Shane Jennings
- Born: 14 January 2001 (age 25) Ballinasloe, County Galway, Ireland
- Height: 191 cm (6 ft 3 in)

Rugby union career
- Position: Centre

Senior career
- Years: Team / Apps / (Points)
- 2019–: Connacht / 30 / (25)
- Correct as of 20 March 2026

International career
- Years: Team / Apps / (Points)
- 2021: Ireland U20 / 4 / (5)
- 2021: Ireland Sevens / 2 / (0)
- Correct as of 28 November 2021

= Shane Jennings (rugby union, born 2001) =

Irish rugby union player

Shane Jennings (born 14 January 2001) is an Irish rugby union player, currently playing for United Rugby Championship and European Rugby Champions Cup side Connacht.
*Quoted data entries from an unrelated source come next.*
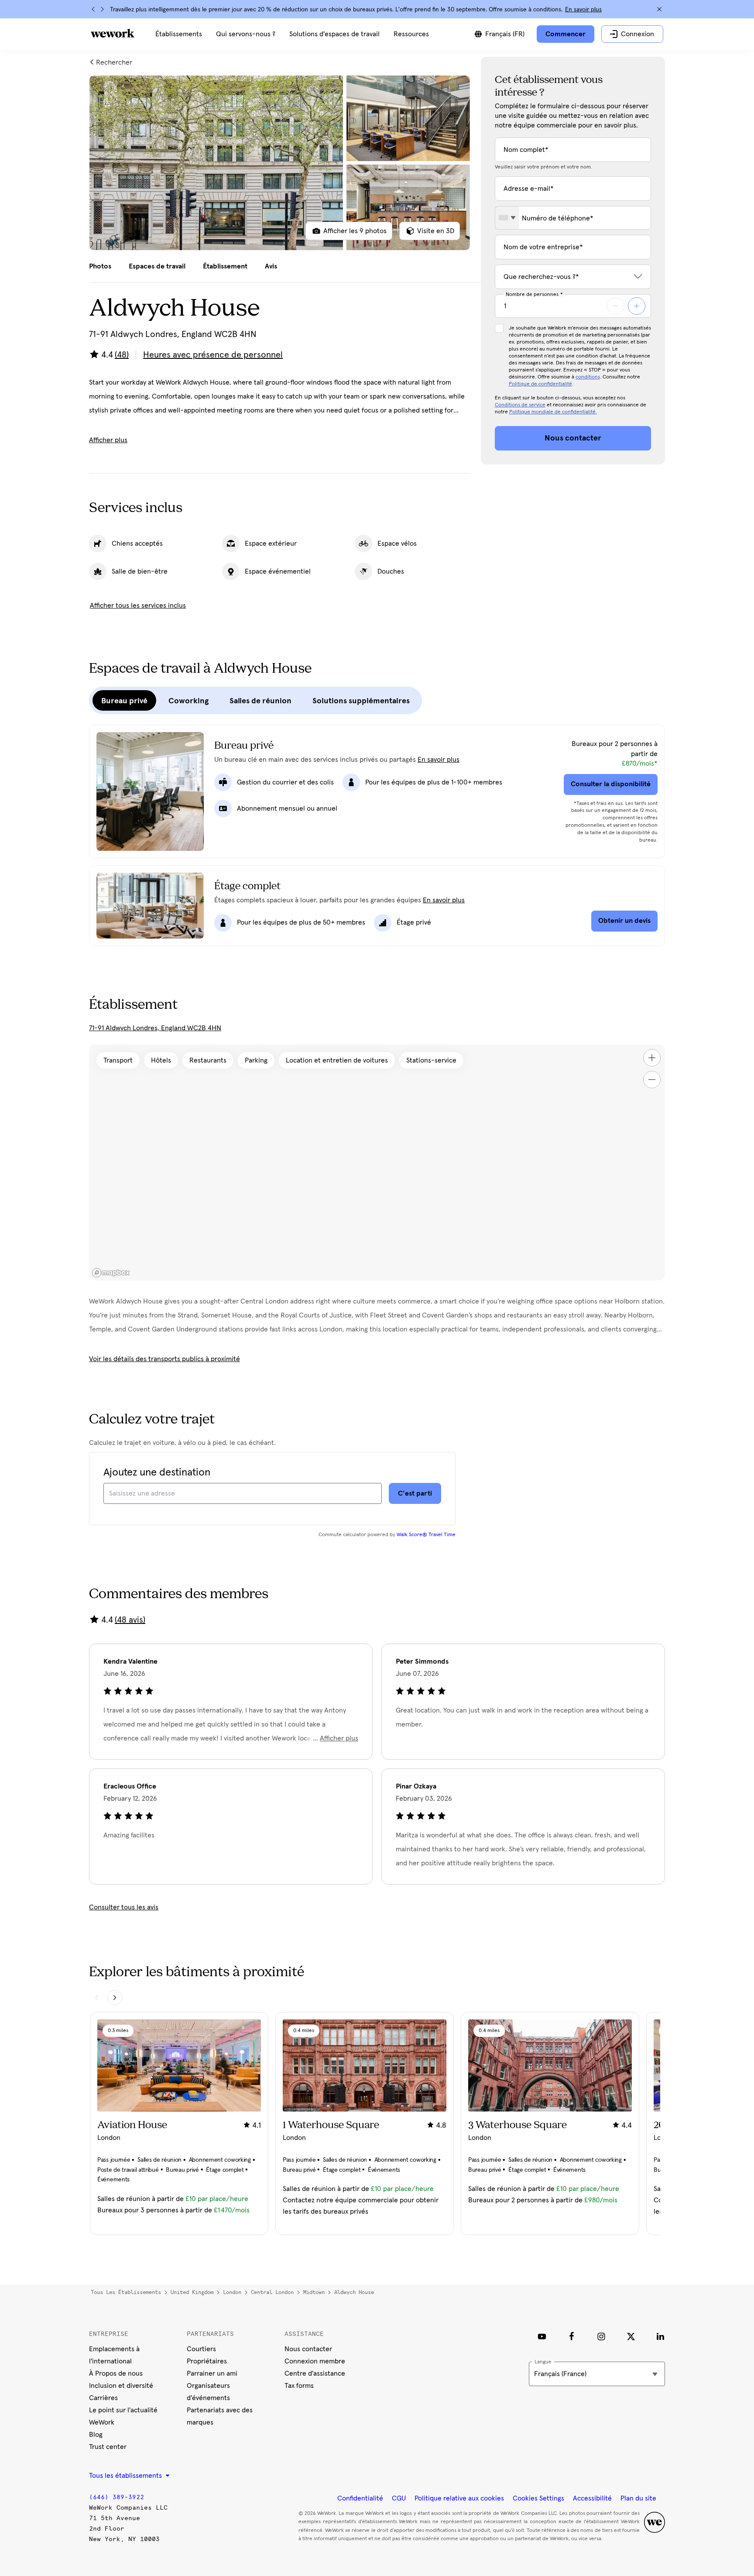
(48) (122, 355)
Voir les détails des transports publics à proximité (164, 1358)
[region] (377, 1162)
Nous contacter (308, 2349)
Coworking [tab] (188, 700)
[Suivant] (102, 9)
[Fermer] (659, 9)
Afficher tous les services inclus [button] (138, 605)
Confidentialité (360, 2498)
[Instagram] (601, 2336)
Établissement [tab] (225, 266)
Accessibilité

His preferred position is centre.

==National team==
Jennings represents the Ireland national rugby sevens team on the World Rugby Sevens Series. He debuted for the national sevens team in 2021.

==Early life==
Jennings was born in Ballinasloe, County Galway. He attended Garbally College. Jennings has played for Ballinasloe RFC and Garbally College. Shane won an All Ireland minor medal with Galway in 2018 and earning the man of the match award for his display in the final in Croke Park.